◆ WHAT THE TASK REQUIRES
Below are the records. List every line holding the word "will".

/---

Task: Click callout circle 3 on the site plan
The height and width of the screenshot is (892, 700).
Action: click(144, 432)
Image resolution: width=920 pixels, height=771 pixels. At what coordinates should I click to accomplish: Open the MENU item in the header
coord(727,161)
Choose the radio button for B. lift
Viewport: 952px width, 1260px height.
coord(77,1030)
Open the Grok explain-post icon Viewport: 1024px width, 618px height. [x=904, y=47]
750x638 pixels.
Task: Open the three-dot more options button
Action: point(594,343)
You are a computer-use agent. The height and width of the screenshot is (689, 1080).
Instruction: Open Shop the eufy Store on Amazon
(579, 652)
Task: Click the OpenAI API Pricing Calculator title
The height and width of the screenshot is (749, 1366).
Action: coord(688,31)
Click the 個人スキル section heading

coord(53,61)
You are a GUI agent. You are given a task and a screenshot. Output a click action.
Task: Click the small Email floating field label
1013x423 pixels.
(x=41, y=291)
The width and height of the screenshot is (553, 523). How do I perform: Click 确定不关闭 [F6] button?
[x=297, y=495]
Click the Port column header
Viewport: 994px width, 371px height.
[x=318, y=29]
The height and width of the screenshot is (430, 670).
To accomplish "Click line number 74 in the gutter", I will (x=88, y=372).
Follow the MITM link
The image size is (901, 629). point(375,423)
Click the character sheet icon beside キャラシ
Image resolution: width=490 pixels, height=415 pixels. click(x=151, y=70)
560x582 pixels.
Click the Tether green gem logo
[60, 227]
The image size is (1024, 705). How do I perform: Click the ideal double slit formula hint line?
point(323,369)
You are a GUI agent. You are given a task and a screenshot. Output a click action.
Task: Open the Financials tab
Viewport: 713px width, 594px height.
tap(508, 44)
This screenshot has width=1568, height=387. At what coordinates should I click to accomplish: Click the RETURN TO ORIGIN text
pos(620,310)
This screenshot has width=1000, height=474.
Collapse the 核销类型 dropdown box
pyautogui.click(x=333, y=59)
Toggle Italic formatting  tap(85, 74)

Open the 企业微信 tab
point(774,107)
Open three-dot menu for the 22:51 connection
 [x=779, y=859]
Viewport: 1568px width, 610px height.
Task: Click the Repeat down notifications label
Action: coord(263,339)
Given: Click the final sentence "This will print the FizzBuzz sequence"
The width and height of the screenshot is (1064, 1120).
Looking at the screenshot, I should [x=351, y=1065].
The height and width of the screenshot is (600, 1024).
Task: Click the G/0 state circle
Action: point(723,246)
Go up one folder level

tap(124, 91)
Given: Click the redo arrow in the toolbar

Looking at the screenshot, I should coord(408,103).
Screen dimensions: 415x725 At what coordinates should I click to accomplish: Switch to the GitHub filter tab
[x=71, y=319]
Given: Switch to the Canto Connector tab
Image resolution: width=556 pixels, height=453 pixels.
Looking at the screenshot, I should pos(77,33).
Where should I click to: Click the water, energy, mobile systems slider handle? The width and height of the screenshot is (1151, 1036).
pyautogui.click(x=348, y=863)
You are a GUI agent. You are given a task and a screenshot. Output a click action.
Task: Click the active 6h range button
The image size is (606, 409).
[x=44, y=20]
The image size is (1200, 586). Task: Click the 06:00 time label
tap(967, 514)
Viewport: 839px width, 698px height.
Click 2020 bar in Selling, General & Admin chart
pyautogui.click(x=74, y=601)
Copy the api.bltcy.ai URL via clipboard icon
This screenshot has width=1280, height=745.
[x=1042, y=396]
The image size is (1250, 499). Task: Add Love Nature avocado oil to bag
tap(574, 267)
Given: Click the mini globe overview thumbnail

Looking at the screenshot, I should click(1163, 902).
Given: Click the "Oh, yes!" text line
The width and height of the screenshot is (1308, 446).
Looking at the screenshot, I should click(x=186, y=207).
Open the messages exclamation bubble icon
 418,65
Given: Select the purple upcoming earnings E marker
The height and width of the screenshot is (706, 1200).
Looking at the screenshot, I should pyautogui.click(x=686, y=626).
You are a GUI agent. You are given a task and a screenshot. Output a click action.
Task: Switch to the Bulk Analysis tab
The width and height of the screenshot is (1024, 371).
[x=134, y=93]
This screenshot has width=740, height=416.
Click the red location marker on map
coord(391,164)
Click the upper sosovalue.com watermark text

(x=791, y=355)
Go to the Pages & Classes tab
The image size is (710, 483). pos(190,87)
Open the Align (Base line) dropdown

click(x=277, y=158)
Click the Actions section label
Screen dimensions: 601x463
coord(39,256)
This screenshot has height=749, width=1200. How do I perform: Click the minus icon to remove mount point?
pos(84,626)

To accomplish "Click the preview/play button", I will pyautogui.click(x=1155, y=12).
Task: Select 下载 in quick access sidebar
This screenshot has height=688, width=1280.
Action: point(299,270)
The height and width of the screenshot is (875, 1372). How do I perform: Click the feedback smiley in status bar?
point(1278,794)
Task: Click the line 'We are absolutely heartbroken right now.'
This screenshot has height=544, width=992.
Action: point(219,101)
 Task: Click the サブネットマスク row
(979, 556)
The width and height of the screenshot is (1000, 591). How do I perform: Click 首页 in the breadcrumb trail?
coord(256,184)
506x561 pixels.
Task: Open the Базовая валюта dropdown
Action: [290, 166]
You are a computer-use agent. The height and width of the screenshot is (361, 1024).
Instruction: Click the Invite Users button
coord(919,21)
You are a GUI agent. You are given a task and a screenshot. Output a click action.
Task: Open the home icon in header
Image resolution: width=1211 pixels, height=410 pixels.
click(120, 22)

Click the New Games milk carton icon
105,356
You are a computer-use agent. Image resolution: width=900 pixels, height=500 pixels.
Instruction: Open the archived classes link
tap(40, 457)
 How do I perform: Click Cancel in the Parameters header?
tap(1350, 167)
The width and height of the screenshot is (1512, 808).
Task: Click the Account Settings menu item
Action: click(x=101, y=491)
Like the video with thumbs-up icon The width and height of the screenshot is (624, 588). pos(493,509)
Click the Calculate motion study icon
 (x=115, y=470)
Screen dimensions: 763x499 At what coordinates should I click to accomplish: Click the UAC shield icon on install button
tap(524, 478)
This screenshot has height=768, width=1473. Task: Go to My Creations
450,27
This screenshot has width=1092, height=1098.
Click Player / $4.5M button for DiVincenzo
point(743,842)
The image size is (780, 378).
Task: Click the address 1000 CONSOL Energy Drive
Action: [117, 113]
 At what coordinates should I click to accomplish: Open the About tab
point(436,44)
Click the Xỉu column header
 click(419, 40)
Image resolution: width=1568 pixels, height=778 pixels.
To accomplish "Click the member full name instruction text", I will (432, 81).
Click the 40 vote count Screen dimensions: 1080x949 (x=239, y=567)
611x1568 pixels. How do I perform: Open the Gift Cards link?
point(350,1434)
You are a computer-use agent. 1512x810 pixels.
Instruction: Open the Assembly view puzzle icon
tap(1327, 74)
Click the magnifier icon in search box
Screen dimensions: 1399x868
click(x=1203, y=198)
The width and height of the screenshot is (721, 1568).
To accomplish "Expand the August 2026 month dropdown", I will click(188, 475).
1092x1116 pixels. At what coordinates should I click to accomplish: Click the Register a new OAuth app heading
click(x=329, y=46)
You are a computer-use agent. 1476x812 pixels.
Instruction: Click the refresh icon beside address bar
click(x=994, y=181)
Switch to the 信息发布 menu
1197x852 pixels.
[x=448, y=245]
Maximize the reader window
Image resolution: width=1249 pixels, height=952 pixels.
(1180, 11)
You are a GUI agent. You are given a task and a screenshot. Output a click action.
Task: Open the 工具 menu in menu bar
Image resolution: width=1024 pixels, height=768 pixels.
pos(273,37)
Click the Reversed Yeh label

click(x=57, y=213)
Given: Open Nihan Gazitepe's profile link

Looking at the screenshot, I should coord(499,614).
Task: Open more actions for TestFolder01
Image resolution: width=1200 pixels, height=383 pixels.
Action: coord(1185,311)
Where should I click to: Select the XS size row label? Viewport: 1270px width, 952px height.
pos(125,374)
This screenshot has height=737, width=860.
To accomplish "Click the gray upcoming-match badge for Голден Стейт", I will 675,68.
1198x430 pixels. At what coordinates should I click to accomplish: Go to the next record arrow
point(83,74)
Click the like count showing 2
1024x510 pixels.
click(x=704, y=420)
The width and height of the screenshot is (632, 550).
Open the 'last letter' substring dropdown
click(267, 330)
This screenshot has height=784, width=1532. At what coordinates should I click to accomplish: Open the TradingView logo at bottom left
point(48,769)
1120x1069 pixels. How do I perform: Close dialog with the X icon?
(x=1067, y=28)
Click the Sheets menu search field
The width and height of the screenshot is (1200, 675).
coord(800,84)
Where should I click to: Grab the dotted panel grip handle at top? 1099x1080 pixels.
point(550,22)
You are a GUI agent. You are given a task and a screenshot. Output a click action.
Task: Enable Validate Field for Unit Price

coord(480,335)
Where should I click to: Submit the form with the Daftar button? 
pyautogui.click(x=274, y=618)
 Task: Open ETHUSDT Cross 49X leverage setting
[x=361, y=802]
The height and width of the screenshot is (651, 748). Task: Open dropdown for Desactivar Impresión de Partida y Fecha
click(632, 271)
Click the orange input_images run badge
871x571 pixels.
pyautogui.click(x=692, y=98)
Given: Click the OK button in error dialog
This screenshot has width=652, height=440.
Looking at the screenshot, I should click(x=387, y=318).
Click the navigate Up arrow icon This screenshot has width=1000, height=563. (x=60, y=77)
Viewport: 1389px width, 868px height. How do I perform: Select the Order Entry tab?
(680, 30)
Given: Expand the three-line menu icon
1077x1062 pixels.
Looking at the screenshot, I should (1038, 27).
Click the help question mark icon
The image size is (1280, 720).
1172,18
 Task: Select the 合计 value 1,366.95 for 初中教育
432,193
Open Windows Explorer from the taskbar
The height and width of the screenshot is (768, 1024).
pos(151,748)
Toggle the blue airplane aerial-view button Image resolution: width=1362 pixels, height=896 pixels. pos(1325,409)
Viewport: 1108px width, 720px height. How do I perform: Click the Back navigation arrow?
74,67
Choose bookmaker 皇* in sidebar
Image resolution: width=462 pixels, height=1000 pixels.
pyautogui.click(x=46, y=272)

\---

◆ TASK RESPONSE
To accomplish "Click line number 74 in the gutter", I will (x=88, y=372).
Given: Click the final sentence "This will print the FizzBuzz sequence"
To accomplish "Click the preview/play button", I will pyautogui.click(x=1155, y=12).
To accomplish "Click the member full name instruction text", I will (432, 81).
To accomplish "Expand the August 2026 month dropdown", I will click(188, 475).
To accomplish "Click the gray upcoming-match badge for Голден Стейт", I will 675,68.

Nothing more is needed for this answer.